"First they ignore you, then they laugh at you, then they fight you…..then you win."
May I say how much I hate this phrase? I don't have too much of an issue with the way that it can lend comfort to the struggling when they are in the earlier stages of being ignored, laughed at, or fought.
The problem is that it is far, far too often chanted like a magical formula to reassure people that if one's cause is being ridiculed or fought against, it will prevail. First, simply because something is being challenged doesn't make it just, or right, or even possible. This phrase can be used to comfort those struggling against something like racism - but it can also comfort those who are anti-choice or committed to the overthrow of legitimate governments just as easily.

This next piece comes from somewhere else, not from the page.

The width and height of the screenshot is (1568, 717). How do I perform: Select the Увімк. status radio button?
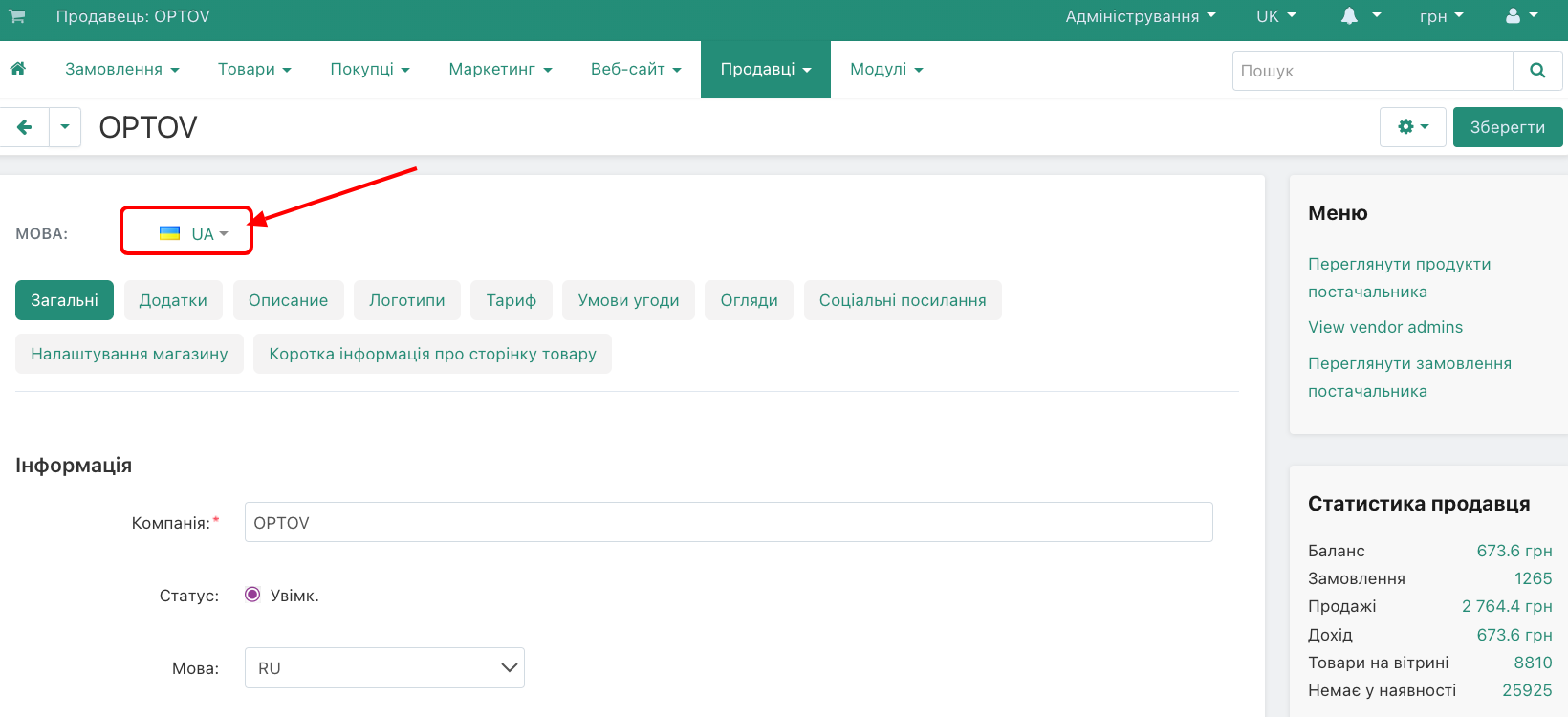(252, 595)
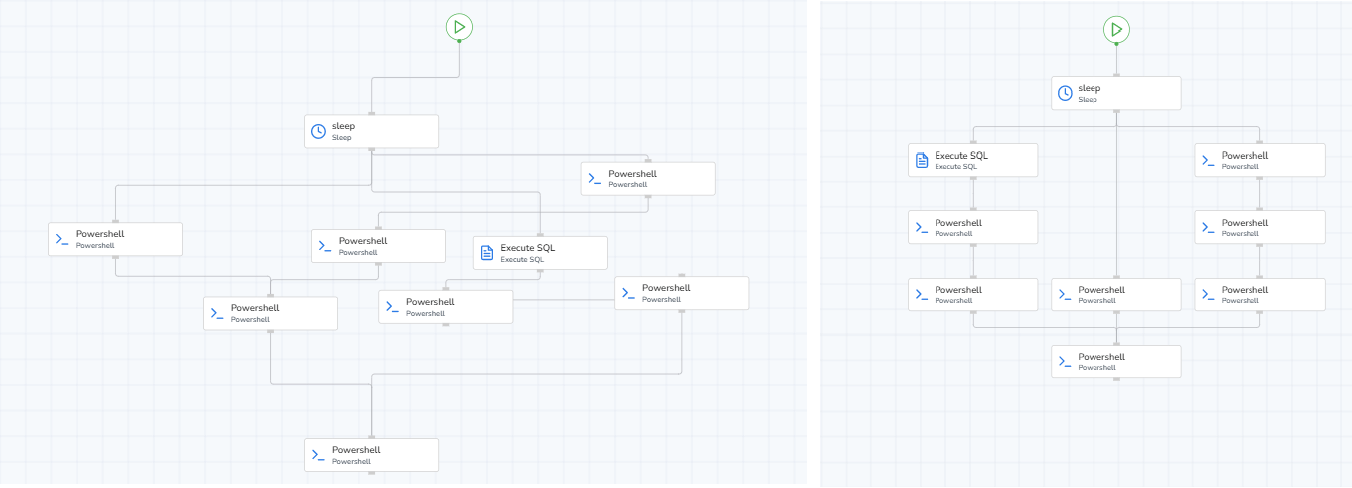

Second, because it's not a magical formula, and there are no guarantees. Being ridiculed or fought does suggest that one's cause is getting under the skin of one's opponents, but that's it. It is perfectly possible - as the history of the world shows - to be ignored, then made fun of, then repressed... and lose. Being fought is not a step in a mythic journey in which the hero, being the hero, must inevitably triumph. Even if the cause does prevail, it may be after several cycles of this - just witness the struggle women have had to achieve equality. We are still ignored, still laughed at, still fought... are we winning? We're better off than 200 years ago, but by how much, really?
And what does winning look like? What does one do after winning? How does one prevent success from being overturned? This aphorism offers no advice.
At this point, what had been a vital rallying cry is now little more than a hopeful, clichéd incantation that fits on a wordy bumper sticker. Our causes deserve better than that - they deserve, along with our effort, a vital language that reflects the concerns and challenges of the moment, not hoary chestnuts of phrases that lull us into complacency.